Members of the House of Representatives

Clifford Davis 
Clifford Davis (D), U.S. Representative for Tennessee's 9th and 10th congressional districts was an active member in Tennessee.

George Gordon 
George Gordon (D), U.S. Representative for Tennessee's 10th congressional district, became one of the Klan's first members. In 1867, Gordon became the Klan's first Grand Dragon for the Realm of Tennessee, and wrote its Precscript, a constitution setting out the organization's purpose, principles, and the like.

William David Upshaw 
William David Upshaw (D), U.S. Representative for Georgia's 5th congressional district, was an active member in Georgia.

Governors

Homer Martin Adkins 
Homer Martin Adkins (D), (1890 – 1964) the Governor of Arkansas, was a supporter of the Klan in his home state of Arkansas.

Bibb Graves 
Bibb Graves (D), (1873 – 1942) was the Governor of Alabama. He lost his first campaign for governor in 1922, but four years later, with the secret endorsement of the Ku Klux Klan, he was elected to his first term as governor. Graves was almost certainly the Exalted Cyclops (chapter president) of the Montgomery chapter of the Klan. Graves, like Hugo Black, used the strength of the Klan to further his electoral prospects.

Edward L. Jackson 
Edward L. Jackson (R), (1873 – 1954) was the Governor of Indiana in 1925 and his administration came under fire for granting undue favor to the Klan's agenda and associates. Jackson was further damaged by the arrest and trial of Grand Dragon D. C. Stephenson for the rape and murder of Madge Oberholtzer. When it was revealed that Jackson had attempted to bribe former Gov. Warren T. McCray with $10,000 to appoint a Klansman to a local office, Jackson was taken to court. His case ended with a hung jury, and Jackson ended his political career in disgrace. There is, however, evidence that Jackson joined the KKK himself.

Clarence Morley 
Clarence Morley (R),(1869 – 1948) the Governor of Colorado, was a KKK member and a strong supporter of Prohibition.

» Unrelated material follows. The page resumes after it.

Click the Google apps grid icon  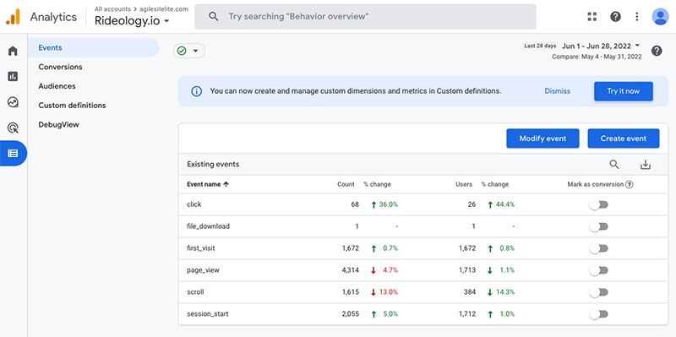click(x=592, y=16)
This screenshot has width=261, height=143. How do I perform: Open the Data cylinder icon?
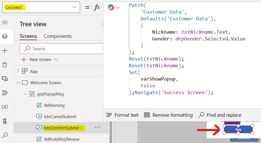(5, 65)
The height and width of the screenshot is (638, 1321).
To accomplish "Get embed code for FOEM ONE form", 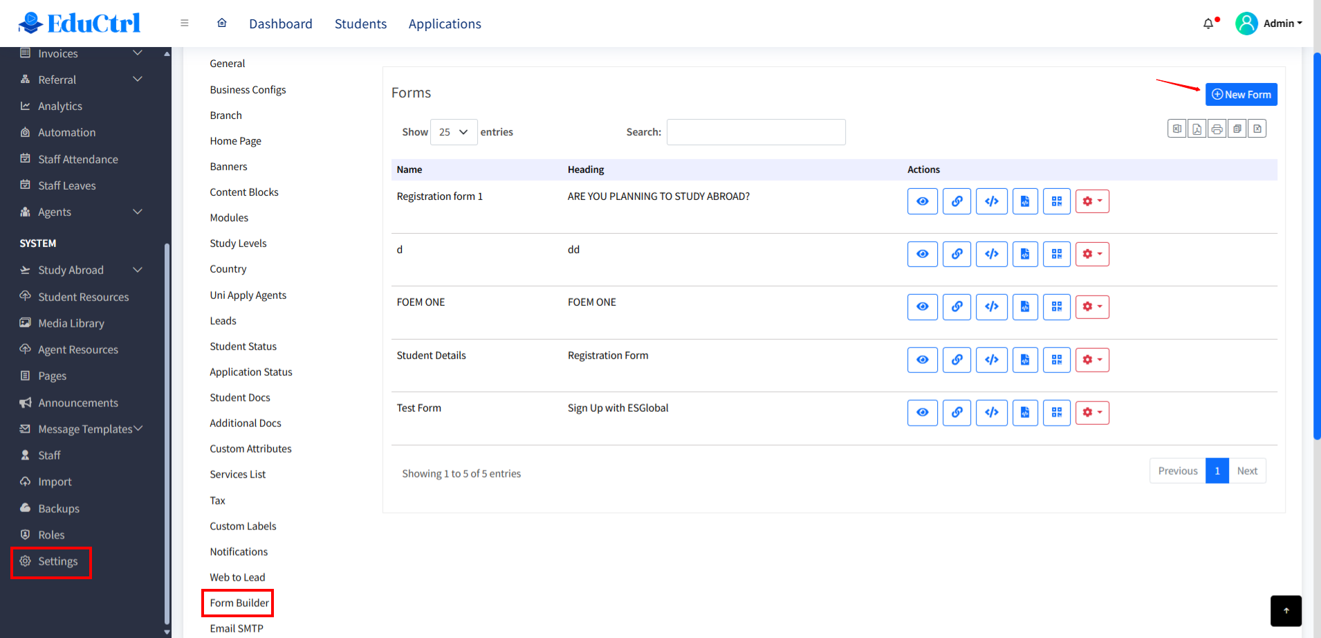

He tried to ban the Catholic Church from using sacramental wine and attempted to have the University of Colorado fire all Jewish and Catholic professors.

Tom Terral 
Tom Terral (D), ( 1882 – 1946) the Governor of Arkansas, was a member of the KKK in Louisiana.

Clifford Walker 
Clifford Walker (D), (1877 – 1954) the Governor of Georgia, was revealed to be a Klan member by the press in 1924.

Federal Judges

Elmer David Davies 
Elmer David Davies (D), a Federal Judge of the United States District Court for the Middle District of Tennessee, was a member of the KKK while at university.

Statewide Officials

Lee Cazort 
Lee Cazort (D), the Lieutenant Governor of Arkansas, was active in the Klan, and openly endorsed the Klan's platform.

John W. Morton 
John Morton (D), the Tennessee Secretary of State, was the founder of the Nashville chapter of the KKK

William L. Saunders 
William L. Saunders (D), the North Carolina Secretary of State, was the founder of the North Carolina chapter.

Local Officials
A notable number of local officials were also Klansmen, resulting in such as the "reign of terror" inflicted by Louisiana by crony "exalted cyclops": Bastrop mayor, John Killian Skipwith, known as Captain J. K. Skipwith, and Mer Rouge mayor, Bunnie McEwin McKoin, MD, better known as Dr. B. M. McKoin (and whose surname was variously misreported as McCoin, M'Koin and McKoln in media).

John Clinton Porter 
John Clinton Porter (D), was mayor of Los Angeles and an early supporter of the Klan in the 1920s.

Benjamin F. Stapleton 
Benjamin F. Stapleton (D), was Mayor of Denver in the 1920s–1940s. He was a Klan member in the early 1920s and appointed fellow Klansmen to positions in municipal government. Ultimately, Stapleton broke from the Klan and removed several Klansmen from office.

Kaspar K. Kubli 
Kap Kubli (R) Speaker of the Oregon House of Representatives from 1923 to 1924

David Duke 
David Duke (D/R), a politician who ran in both Democrat and Republican presidential primaries, was openly involved in the leadership of the Ku Klux Klan.  He was founder and Grand Wizard of the Knights of the Ku Klux Klan in the mid-1970s; he re-titled his position as "National Director" and said that the KKK needed to "get out of the cow pasture and into hotel meeting rooms". He left the organization in 1980.  He ran for president in the 1988 Democratic presidential primaries. In 1989 Duke switched political parties from Democrat to Republican.  In 1989, he became a member of the Louisiana State Legislature from the 81st district, and was Republican Party chairman for St. Tammany Parish.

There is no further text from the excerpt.